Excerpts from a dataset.
━━━━━━━━━━━━━━━━

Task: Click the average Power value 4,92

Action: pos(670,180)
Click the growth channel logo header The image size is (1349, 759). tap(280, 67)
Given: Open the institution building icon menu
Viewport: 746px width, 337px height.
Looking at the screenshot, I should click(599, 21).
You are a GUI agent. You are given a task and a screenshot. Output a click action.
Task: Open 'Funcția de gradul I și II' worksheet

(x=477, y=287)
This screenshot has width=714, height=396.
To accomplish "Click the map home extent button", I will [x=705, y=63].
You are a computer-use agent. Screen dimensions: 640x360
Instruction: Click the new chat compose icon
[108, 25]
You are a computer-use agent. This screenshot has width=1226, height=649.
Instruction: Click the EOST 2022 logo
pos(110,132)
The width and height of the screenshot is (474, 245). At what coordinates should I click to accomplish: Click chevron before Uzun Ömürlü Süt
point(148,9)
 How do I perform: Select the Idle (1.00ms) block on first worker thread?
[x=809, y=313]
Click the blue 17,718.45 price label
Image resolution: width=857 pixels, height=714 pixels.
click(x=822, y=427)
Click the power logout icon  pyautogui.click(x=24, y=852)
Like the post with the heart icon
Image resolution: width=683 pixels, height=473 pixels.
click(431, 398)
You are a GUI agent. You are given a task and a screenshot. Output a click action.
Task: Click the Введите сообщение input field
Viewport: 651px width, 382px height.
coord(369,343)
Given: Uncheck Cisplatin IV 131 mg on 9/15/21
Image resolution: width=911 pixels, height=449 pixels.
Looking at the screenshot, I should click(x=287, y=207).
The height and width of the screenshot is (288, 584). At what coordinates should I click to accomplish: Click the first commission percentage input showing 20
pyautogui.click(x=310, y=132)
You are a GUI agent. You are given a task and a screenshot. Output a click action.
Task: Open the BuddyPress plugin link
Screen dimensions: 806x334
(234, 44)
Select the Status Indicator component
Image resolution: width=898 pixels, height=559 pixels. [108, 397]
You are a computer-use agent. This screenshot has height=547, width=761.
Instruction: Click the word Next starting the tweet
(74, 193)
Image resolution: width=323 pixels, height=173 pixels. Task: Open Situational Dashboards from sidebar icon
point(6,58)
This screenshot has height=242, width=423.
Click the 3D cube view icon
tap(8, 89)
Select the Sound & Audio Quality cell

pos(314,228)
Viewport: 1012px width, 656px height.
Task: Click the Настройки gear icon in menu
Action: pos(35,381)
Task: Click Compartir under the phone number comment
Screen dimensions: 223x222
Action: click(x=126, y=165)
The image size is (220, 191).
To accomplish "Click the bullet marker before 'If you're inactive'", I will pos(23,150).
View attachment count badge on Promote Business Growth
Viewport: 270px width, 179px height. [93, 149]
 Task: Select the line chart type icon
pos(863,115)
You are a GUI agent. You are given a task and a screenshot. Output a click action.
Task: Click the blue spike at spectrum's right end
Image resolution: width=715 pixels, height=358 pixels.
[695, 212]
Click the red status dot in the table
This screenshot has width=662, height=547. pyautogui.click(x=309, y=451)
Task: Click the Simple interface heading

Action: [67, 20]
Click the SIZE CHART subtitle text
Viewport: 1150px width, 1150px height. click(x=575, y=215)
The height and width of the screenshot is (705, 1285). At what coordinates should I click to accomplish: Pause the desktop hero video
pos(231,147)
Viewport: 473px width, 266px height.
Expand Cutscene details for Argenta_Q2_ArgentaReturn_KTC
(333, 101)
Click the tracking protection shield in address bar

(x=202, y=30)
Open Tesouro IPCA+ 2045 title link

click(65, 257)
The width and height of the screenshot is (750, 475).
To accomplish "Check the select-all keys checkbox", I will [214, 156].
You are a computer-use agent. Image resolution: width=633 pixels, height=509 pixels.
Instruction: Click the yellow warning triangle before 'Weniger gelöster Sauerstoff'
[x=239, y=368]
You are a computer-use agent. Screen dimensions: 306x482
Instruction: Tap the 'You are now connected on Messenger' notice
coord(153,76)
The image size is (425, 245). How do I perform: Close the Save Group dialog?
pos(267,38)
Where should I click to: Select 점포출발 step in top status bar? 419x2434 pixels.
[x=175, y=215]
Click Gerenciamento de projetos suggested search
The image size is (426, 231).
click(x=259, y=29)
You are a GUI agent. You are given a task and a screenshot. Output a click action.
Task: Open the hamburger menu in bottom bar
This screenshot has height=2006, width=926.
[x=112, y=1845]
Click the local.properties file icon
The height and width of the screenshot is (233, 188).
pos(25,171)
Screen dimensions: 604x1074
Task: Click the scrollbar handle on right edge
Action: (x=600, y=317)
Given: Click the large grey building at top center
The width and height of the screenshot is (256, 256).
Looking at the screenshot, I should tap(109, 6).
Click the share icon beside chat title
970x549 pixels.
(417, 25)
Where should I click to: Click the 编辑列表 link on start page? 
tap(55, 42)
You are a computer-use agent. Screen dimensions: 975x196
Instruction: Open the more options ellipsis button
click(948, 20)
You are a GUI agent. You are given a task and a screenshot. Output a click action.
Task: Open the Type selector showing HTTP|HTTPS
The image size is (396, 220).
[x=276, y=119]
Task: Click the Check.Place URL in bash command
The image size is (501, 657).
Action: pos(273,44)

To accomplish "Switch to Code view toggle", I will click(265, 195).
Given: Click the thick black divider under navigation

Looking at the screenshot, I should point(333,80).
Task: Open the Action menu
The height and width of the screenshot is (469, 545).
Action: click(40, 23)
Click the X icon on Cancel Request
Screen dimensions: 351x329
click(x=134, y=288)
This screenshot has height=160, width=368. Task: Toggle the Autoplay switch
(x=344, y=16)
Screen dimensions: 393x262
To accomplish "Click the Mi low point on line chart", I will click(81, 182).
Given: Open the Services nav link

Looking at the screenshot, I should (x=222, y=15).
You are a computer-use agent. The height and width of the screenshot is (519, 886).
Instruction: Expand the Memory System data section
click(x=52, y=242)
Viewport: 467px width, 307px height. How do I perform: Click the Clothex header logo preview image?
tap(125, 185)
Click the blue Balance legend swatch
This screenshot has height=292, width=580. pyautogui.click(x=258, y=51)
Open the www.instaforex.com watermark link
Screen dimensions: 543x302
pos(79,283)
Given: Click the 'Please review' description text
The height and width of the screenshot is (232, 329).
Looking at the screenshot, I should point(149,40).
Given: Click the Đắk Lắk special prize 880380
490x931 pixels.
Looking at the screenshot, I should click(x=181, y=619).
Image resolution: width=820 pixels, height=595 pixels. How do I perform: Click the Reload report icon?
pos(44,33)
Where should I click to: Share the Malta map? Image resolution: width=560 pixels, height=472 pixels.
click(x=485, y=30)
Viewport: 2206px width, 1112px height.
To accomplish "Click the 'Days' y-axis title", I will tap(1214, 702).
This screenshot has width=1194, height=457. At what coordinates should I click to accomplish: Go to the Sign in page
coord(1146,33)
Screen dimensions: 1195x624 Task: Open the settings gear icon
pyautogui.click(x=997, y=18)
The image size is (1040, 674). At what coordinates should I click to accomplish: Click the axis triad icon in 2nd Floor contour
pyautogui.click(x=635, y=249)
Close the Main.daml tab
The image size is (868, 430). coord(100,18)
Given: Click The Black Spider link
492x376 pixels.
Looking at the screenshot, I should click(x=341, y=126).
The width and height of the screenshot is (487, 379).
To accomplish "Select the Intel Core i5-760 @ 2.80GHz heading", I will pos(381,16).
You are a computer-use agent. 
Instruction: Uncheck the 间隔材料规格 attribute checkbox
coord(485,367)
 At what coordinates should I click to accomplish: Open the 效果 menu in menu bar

━━━━━━━━━━━━━━━━

Go through the entries above and pull out each line with "will" in it.

To accomplish "Click the map home extent button", I will [x=705, y=63].
To accomplish "Click the bullet marker before 'If you're inactive'", I will pos(23,150).
To accomplish "Check the select-all keys checkbox", I will [214, 156].
To accomplish "Switch to Code view toggle", I will click(265, 195).
To accomplish "Click the Mi low point on line chart", I will click(81, 182).
To accomplish "Click the 'Days' y-axis title", I will tap(1214, 702).
To accomplish "Select the Intel Core i5-760 @ 2.80GHz heading", I will pos(381,16).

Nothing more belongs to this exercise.